StarHub – BT

StarHub Q3 net profit dips to $82m

Higher phone subsidies continue to erode telco’s bottom line

HIGHER phone subsidies continue to dent StarHub’s bottom line but the company managed to narrow the margin of decline for the third quarter following a sharp reduction in pay-television content cost.

The operator’s net profit for the three months ended Sept 30 stood at $82 million, down 3.7 per cent from $85.2 million a year ago.

For the first and second quarters of 2010, StarHub’s net profit had tumbled 48 per cent and 25 per cent respectively due to a combination of heavy phone subsidies for handsets such as the Apple iPhone, as well as the premium it paid for the World Cup broadcast in June.

Q3 earnings per share came to 4.78 cents, down from 4.97 cents a year ago.

Operating revenue for the period under review rose 2.8 per cent to $552.3 million, from $537.1 million. But operating expenses rose 4.6 per cent to $445.3 million, largely due to higher staff costs.

Q3 sales rose across half of StarHub’s four business segments.

Its mobile arm, which accounted for 54 per cent of total revenue, notched a sales rise of 7.7 per cent to $298.3 million.

However, the increase was overshadowed by a 17 per cent increase in the cost of equipment sold to $61.4 million as smart phones continue to gain favour among Singaporeans.

These handsets, which typically come with higher operator subsidies, now account for more than half of the devices on its network, according to StarHub CEO Neil Montefiore.

The company added 21,500 mobile customers in the quarter to take its tally to 2.1 million.

StarHub’s fixed network revenue rose 6.7 per cent to $85.1 million, while broadband revenue fell marginally by 0.8 per cent to $58.3 million for Q3.

The company attracted 4,000 new broadband subscribers in the period to take its customer base to 412,000.

However, the average revenue per user for this segment fell $3 year-on- year to $47 as more users opted for lower-end Internet plans and subscription discounts for taking up multiple StarHub services.

StarHub had launched new fibre-optic Internet packages in September but the foray is not expected to make a major revenue contribution this year as the new government-backed network is still being progressively rolled out, Mr Montefiore said.

‘The growth is mainly coming from lower-end (cable broadband) users,’ he said in a conference call yesterday.

StarHub’s pay-television arm turned in the worst scorecard, with Q3 sales sliding 7.9 per cent to $92.4 million.

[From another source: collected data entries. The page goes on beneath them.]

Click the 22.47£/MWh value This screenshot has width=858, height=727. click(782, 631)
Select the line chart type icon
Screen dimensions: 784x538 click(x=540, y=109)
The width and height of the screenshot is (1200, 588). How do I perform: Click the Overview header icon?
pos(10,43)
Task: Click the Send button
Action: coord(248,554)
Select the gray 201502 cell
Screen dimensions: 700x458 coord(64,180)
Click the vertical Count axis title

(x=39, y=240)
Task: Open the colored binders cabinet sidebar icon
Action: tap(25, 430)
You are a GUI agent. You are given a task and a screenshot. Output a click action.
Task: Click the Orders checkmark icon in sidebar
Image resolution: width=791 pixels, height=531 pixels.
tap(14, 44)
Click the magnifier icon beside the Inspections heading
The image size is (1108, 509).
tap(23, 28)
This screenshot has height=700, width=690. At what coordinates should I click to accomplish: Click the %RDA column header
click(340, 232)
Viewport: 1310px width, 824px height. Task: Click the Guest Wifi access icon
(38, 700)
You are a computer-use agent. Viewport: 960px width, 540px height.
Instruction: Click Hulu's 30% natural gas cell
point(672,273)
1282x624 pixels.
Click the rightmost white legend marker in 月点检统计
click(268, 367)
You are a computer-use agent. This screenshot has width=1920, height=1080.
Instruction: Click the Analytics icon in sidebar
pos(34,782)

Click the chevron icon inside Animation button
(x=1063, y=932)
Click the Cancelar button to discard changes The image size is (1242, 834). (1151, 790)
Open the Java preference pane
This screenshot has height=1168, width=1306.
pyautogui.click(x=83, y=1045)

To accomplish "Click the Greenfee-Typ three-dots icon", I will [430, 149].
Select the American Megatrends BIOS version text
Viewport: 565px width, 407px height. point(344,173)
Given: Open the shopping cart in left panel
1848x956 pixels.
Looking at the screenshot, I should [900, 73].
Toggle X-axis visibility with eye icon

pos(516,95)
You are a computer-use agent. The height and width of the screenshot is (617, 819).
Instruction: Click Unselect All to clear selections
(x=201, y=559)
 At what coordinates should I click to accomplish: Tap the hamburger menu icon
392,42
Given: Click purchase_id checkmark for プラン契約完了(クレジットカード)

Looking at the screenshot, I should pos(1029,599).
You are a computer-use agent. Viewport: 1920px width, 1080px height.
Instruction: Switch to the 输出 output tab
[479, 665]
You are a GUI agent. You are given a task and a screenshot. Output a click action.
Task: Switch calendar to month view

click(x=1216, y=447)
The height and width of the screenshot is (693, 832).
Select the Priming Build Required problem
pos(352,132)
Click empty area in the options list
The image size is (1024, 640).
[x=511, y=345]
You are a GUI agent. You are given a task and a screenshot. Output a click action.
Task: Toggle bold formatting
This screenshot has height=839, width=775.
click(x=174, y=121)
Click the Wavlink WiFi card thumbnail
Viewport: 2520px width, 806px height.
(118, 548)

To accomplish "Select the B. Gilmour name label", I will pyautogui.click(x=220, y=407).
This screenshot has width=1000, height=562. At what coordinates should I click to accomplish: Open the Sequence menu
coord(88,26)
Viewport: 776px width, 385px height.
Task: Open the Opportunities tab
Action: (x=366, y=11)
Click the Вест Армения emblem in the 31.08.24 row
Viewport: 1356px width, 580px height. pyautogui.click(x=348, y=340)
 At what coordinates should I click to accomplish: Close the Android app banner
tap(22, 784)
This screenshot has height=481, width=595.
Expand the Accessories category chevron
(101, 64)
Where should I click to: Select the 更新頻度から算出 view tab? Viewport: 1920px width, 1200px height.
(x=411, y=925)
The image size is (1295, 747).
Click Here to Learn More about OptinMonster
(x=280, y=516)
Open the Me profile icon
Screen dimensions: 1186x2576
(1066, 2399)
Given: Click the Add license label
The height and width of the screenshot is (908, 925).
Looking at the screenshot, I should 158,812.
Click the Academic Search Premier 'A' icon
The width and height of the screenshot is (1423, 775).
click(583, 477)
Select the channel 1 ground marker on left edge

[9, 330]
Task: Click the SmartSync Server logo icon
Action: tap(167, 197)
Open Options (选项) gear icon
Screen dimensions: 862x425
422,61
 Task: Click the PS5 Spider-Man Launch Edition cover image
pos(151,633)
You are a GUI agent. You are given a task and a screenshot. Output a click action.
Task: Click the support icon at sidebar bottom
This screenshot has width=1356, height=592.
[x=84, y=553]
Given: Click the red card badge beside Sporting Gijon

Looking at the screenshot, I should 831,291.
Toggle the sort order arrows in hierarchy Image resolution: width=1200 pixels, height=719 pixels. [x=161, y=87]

The company gained 2,000 new pay-TV subscribers in the period under review from last year but its customer base fell by 4,000 users on a sequential basis after the curtain call on its World Cup and Barclays Premier League (BPL) broadcast.

‘The (customer) loss is much lesser than we expected,’ said StarHub chief operating officer Tan Tong Hai.

Last year, the operator had estimated that up to 10 per cent of its cable television customers, or some 50,000 subscribers, could jump ship following the loss of its BPL rights to archrival Singapore Telecommunications.

On a nine-month basis, StarHub’s net income fell 25.5 per cent to $182.7 million, while revenue rose 4.9 per cent to $1.7 billion.

The counter closed six cents higher at $2.80 yesterday before its Q3 earnings were released.